Monday, September 28, 2015

Why I Love To Blog, Reason #5 -- September 28, 2015

Why I love to blog. Yesterday I asked rhetorically "how is Saudi's oil strategy working out?" I thought I might be getting ahead of my headlights on that one, and then Don sends me this very, very interesting link. Peak Oil is reporting:
On Tuesday 22 September, Middle East Eye broke the story of a senior member of the Saudi royal family calling for a “change” in leadership to fend off the kingdom’s collapse.
In a letter circulated among Saudi princes, its author, a grandson of the late King Abdulaziz Ibn Saud, blamed incumbent King Salman for creating unprecedented problems that endangered the monarchy’s continued survival.
“We will not be able to stop the draining of money, the political adolescence, and the military risks unless we change the methods of decision making, even if that implied changing the king himself,” warned the letter.
Whether or not an internal royal coup is round the corner – and informed observers think such a prospect “fanciful” – the letter’s analysis of Saudi Arabia’s dire predicament is startlingly accurate.
Like many countries in the region before it, Saudi Arabia is on the brink of a perfect storm of interconnected challenges that, if history is anything to judge by, will be the monarchy’s undoing well within the next decade.
Read the rest of the story at the link and see if the writer said anything more or less than what I wrote over the weekend:
  • Saudi is losing about 10% of their cash reserves annually by giving away oil for $50/bbl (but the article above suggests it could be significantly more)

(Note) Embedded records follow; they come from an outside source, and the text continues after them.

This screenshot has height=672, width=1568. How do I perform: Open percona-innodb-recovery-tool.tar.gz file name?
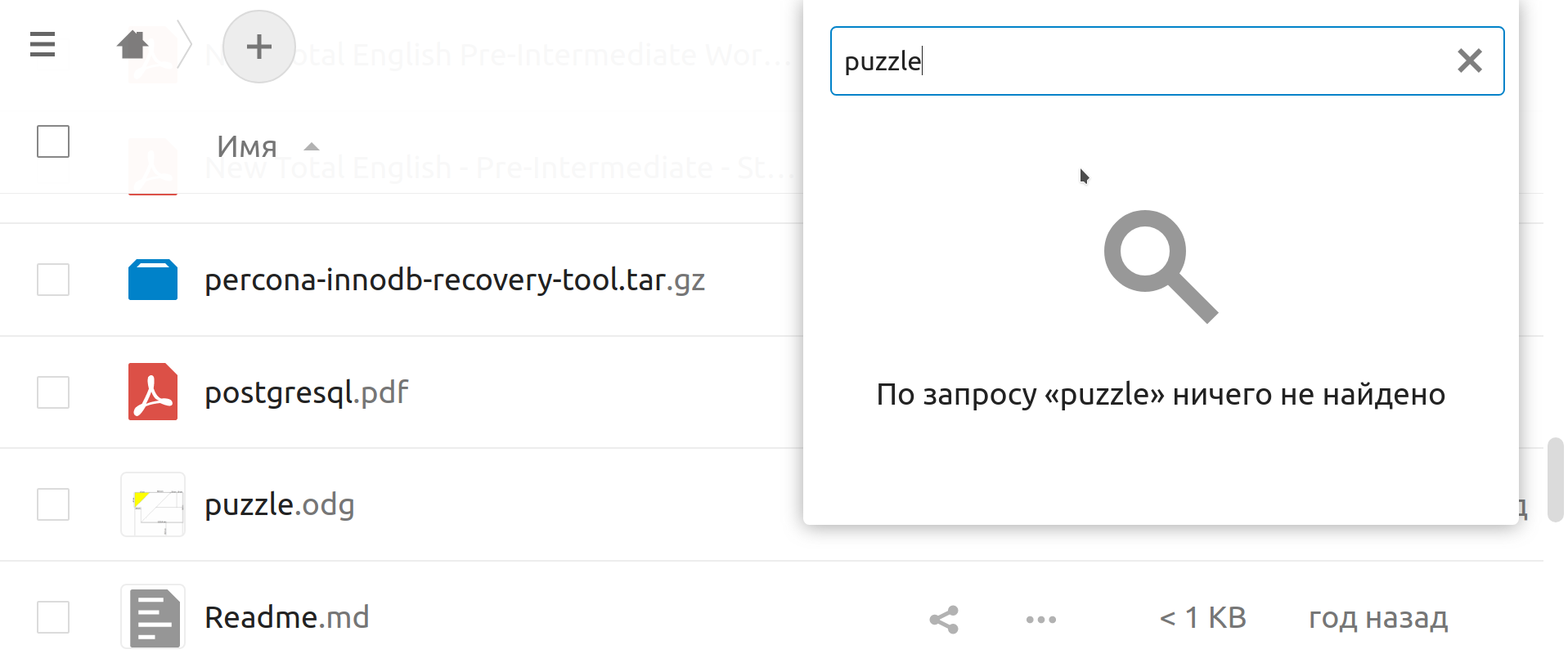pos(454,280)
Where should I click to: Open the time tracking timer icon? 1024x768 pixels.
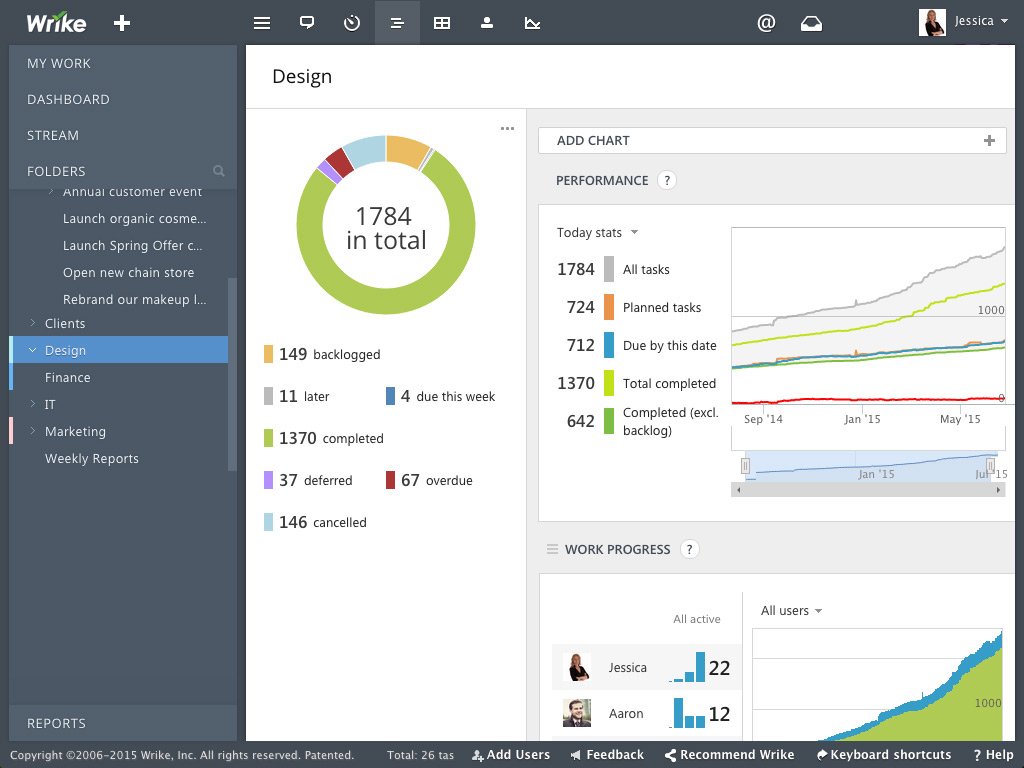[x=352, y=22]
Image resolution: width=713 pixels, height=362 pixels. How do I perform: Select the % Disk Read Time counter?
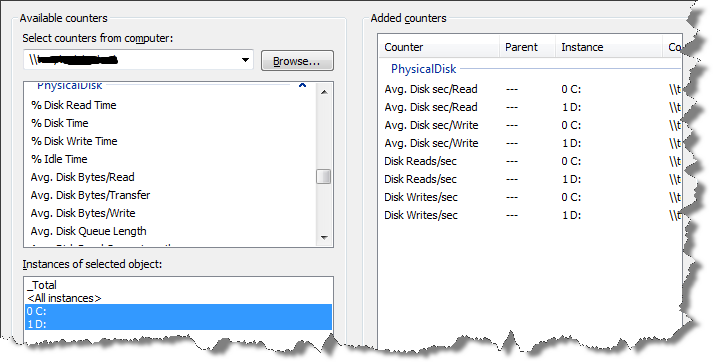74,105
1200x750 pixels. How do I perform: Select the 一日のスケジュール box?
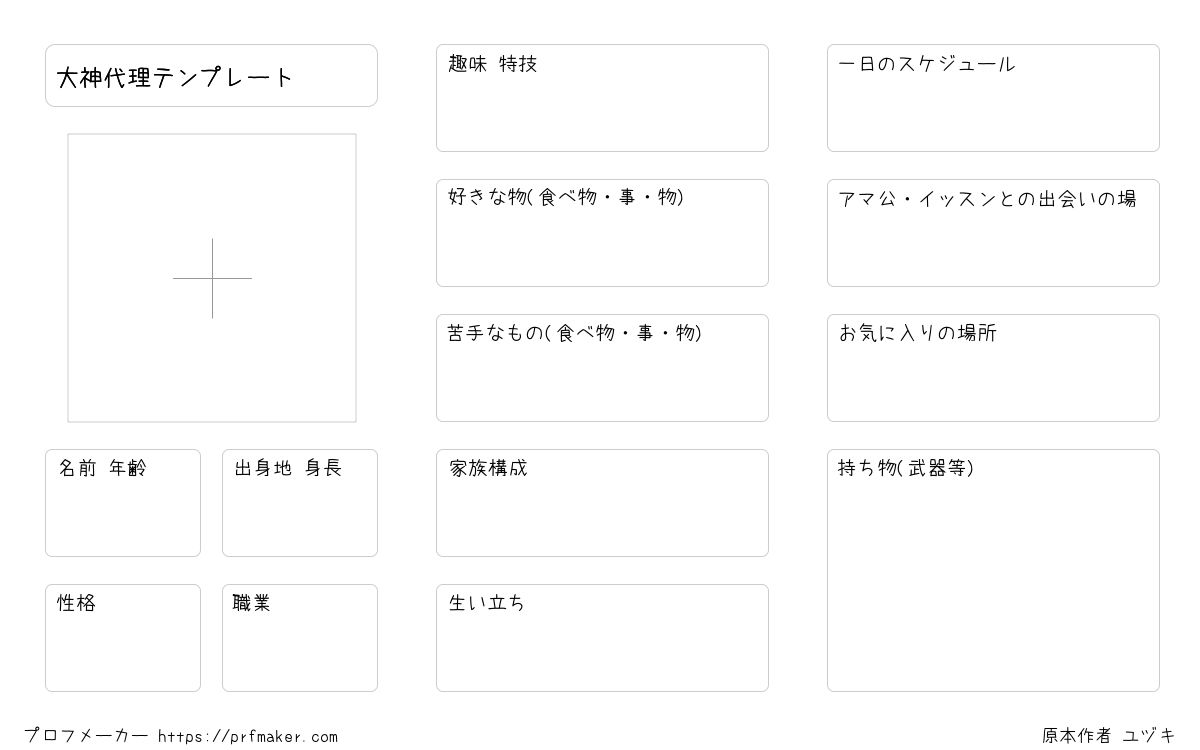tap(993, 98)
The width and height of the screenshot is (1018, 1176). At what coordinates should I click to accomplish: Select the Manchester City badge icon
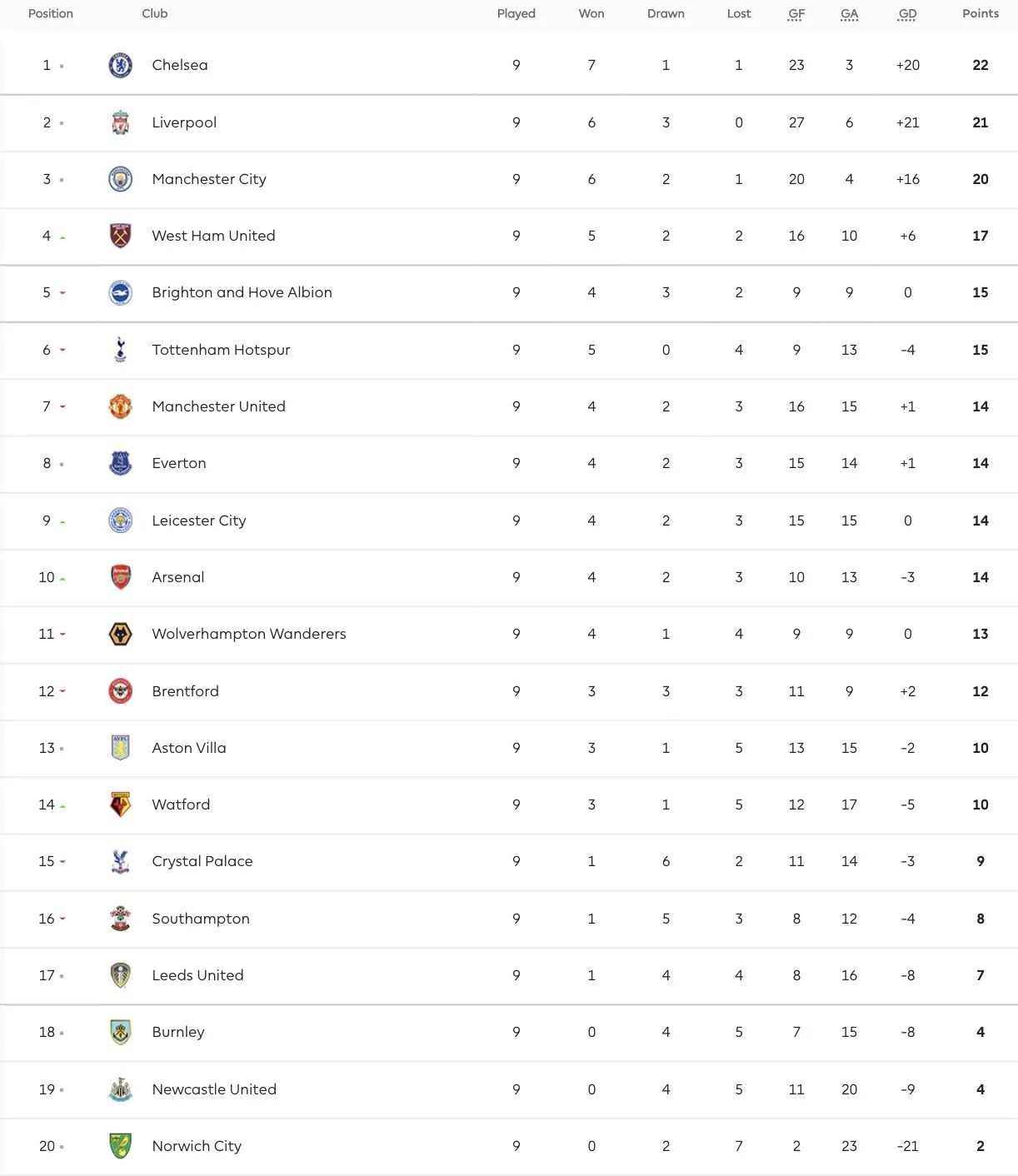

  • Saudi apparently had an unsuccessful 5-year, $35 billion program to significantly hike crude oil production
  • Saudi recently completed two new refineries
  • Saudi has huge desalinization electricity demands -- and growing annually; oil used to produce electricity
  • Saudi recently canceled huge solar energy projects
  • Saudi put on hold all new capital-intensive projects in addition to aforementioned solar energy projects
  • Saudi has been told explicitly by President Obama that the US has no responsibility to guarantee Saudi Arabia' security
  • Saudi has major terrorist threat in Yemen
  • Saudi has embarked on major weapons acquisition program to defend itself against regional neighbors
  • sanctions on Iran recently lifted resulting in a) Mideast nuclear arms race; and, b) $100 billion in "new" money for Iran to pursue military objectives (I thought it was $156 billion but this article says $100 billion).
My disclaimer still holds.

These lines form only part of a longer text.